Cinélite: No sos vos, soy yo
Genial noria del desamor. Eso es lo que viene a plantear este primer largometraje de 2004 del director argentino Juan Taratuto, del que ya pudimos ver el pasado año ‘¿Quién dice que es fácil?’Otra joya de esta maravillosa oleada del cine argentino contemporáneo (entonces, ¿las crisis económicas agudizan el ingenio?), que factura una de las más cómicas y geniales descomposiciones de pareja que se recuerdan. Golpes de humor que por fin justificarán el uso de dicho término, en una ejecución humana, entrañable y empática.
El estilo humanista es su mayor baza. Se acerca tanto a las realidades vividas, al sentimiento humano y cotidiano que casi quema. Su tratamiento de las relaciones sentimentales le da diez mil vueltas a todas las patrañas ñoñas de la cartelera norteamericana de hoy en día. Aquí, gran parte del público adulto reconocerá partes de su vida, con su patetismo, desánimo y esperanzas, en algún momento de la proyección.
Goza de secuencias para el recuerdo, inolvidables, en lo que viene a ser una entrañable caricatura humana. Además está tratado todo con estilo (con decir que el genial personaje del psicólogo está ejecutado por uno de los míticos-reverencia- ‘Les Luthiers’: el gran Marcos Mundstock o la banda sonora a cargo de Jorge Drexler, no creo que sea preciso decir mucho más).

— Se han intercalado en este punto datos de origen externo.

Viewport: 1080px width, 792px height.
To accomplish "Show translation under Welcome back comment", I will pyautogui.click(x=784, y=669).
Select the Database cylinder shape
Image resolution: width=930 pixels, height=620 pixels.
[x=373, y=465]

Las interpretaciones son todo un lujo, con un inmenso Diego Peretti cuya nariz no es la única genialidad que comparte con el Woody Allen de los primeros tiempos (lástima del estridente tono de voz), una maravillosa Soledad Villamil y una Cecilia Dopazo (también guionista) de la que es imposible apartar la mirada en todo momento.
Una de las películas más entrañablemente humanas que se hayan filmado; preciosa, cotidiana, aguda, entretenidísima, cómica y gozosa. Una de las películas más sanas de la historia si de verdad es cierto aquello de que es sano reírse de uno mismo.